Op, I can understand the issues on logistics. That’s an aside really.
the bottom line is that your son seems happy with then childcare arrangments he has. Both parents do. The only people who are irked by this arrangement currently is you. Because you’re not seeing your grandkids as much as you used to, or want.
i think you need to put it into perspective. You have had the privilege of being in your gc lives a lot to date…it sounds like a huge amount. That is a privilege, really. Lots of people simply don’t live close to their grandkids because people have to move to where work is . Whether the Gp ’s would like to have a closer contact with gc is irrelevant..it is simply not logistically possible. BUT it simply doesn’t the. Follow that these GPs don’t have close relationships with their GC.
also when divorce happens, it is a massive shock to the parents that their access time is split and they don’t get to see their kids as much. Your son has them just one night term times (reasons not relevant), of course he doesn’t want to loose that time by handing kids to you. Same with mother. Fgs, I divorced after 30+ years of marriage and my “kids” were adults living a long way from Home for work. It was a massive shock for me to realise that I’d see them even less than before, because their precious annual leave and weekends that they had free to visit parents, were now being split between me and exh. I simply didn’t think about that until post divorce. So, everyone has to come to terms with that concept that a massive change is happened, and whatever is agreed around childcare EVERYONE will see the kids less. And the priority for the kids , particualrly while they are still adjusting to not having mum and dad around jointly all the time, is to maximise time with both parents. Then siblings if that is an issue. Not anyone else.
You seem “stuck” in a mindset of not wanting to accept that change. You want to keep things as they were in terms of overall contact time (or at least maintain that frequent contact). It just isn’t in kids best interests, nor is it in your son and his relationship with exw interests to push this.

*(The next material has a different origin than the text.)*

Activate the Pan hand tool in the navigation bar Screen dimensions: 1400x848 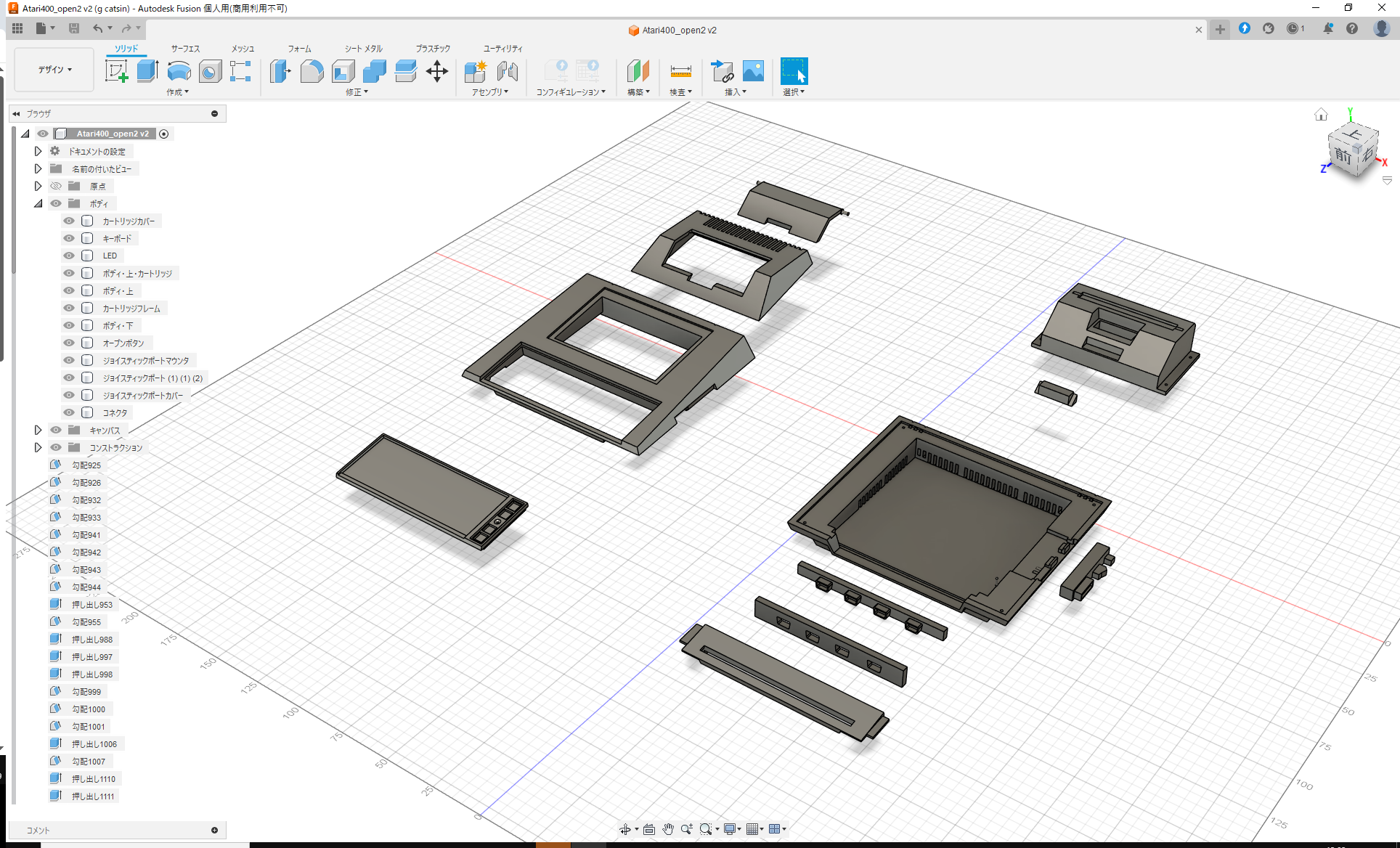667,828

imho, you need to start thinking outside the box. Do the things that 100000 of GP do all across the world, which is to look at other ways to maintain a close realtionship even where you can’t have direct contact. Arrange with mum , if possible, that you have a FaceTime call with kids for 20 mins once a week. If kids are still young, offer to make that their bedtime story. Send kids random letters, pictures, postcards frequently….young kids get excited about receiving something in post…create a special “tradition” with them that is unique to yours and theirs realtionship (my MIL and FIL were excellent at this with stuff like sending Easter eggs for their Easter egg hunt, sending silly post cards they’d find in their home city, FIL following football teams my DSs followed and calling after each game to discuss…) . There are so many ways you can actively promote and encourage a strong relationship even if you can’t always be face to face.

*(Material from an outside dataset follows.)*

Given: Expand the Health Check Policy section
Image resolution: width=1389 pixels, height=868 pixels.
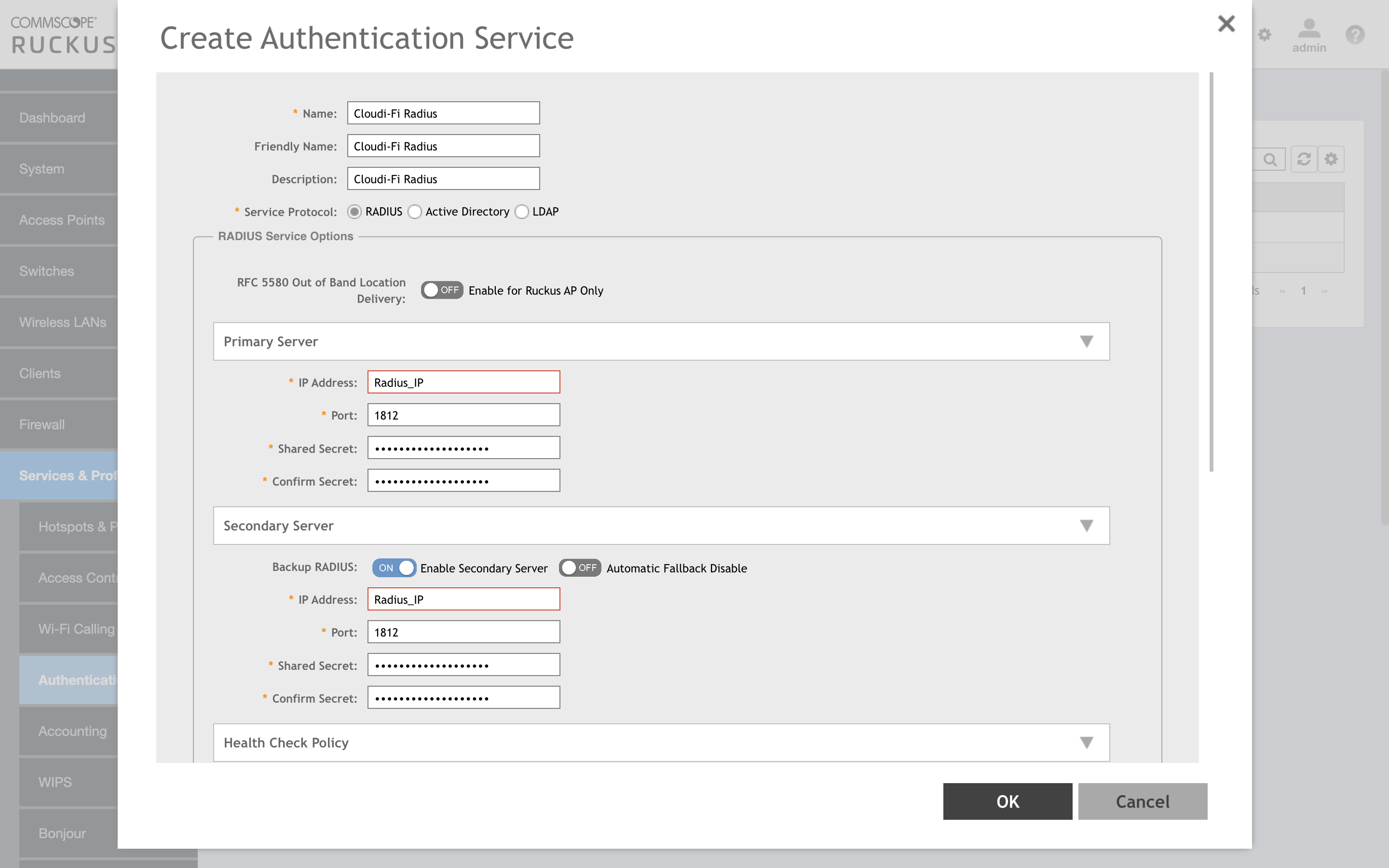Looking at the screenshot, I should 1087,742.
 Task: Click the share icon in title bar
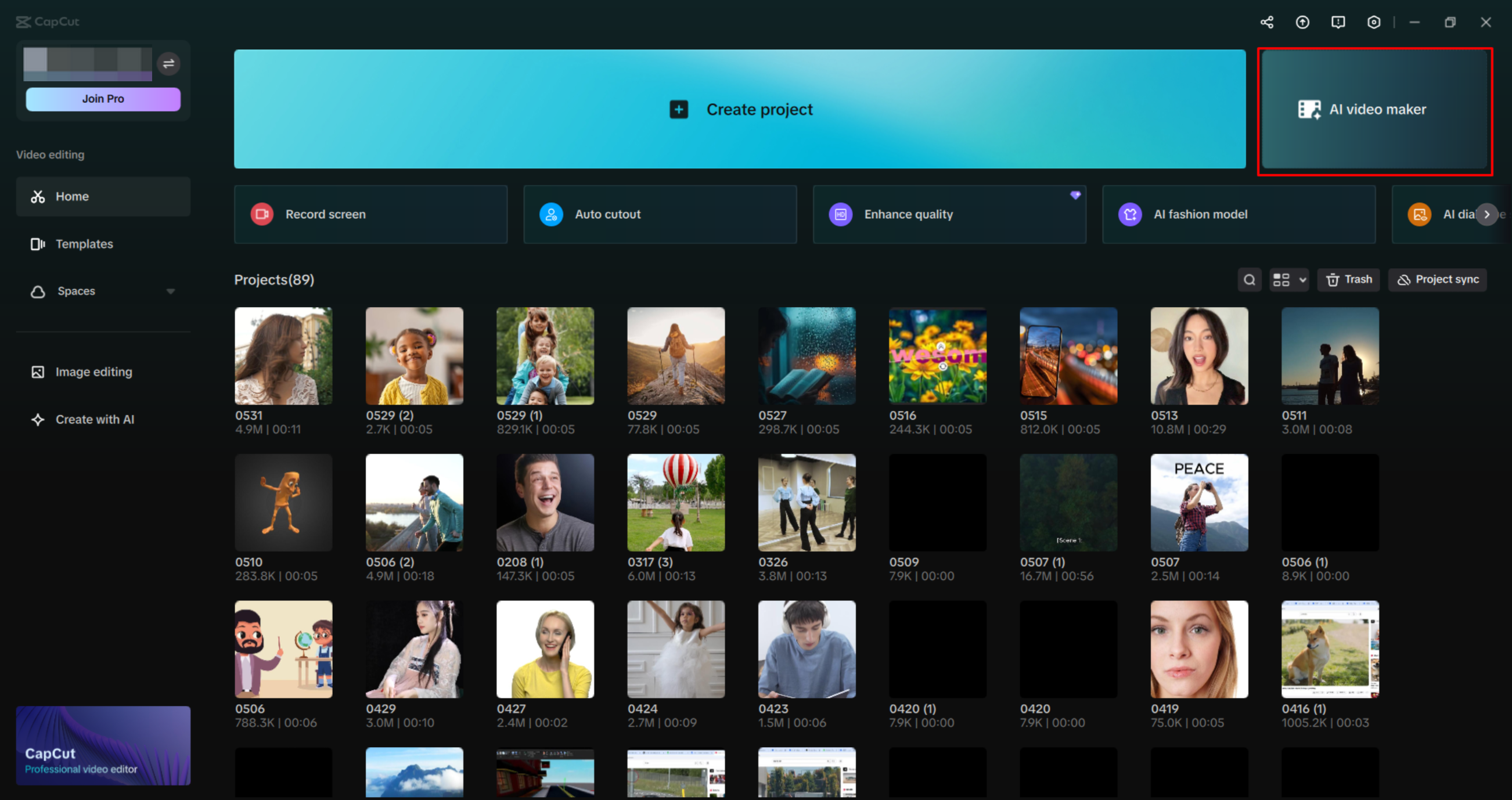[x=1266, y=21]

Remember , they aren’t little children forever, once they hit teens they’ll probably want to hang with mates not go to grans house after school even if you did have access to see them, but if you’ve already established lots of things thst can be done remotely that’ll mean it can be kept going. And the skys the lint once they’re old enough to have phones. My niece and nephew have amazing relationship with their grandma who has always lived 250 miles away. They’re young adults and love her to bits. She’s 90 now. She made huge effort to use technology to do that, video calls, silly letters etc etc. my dc did same with their grandparents (my IlS , both my parents passed away far too young ) mainly through old fashioned snail mail and telephones, and they’d always have the kids for 2 weeks during summer holidays which was fantastic for them and us!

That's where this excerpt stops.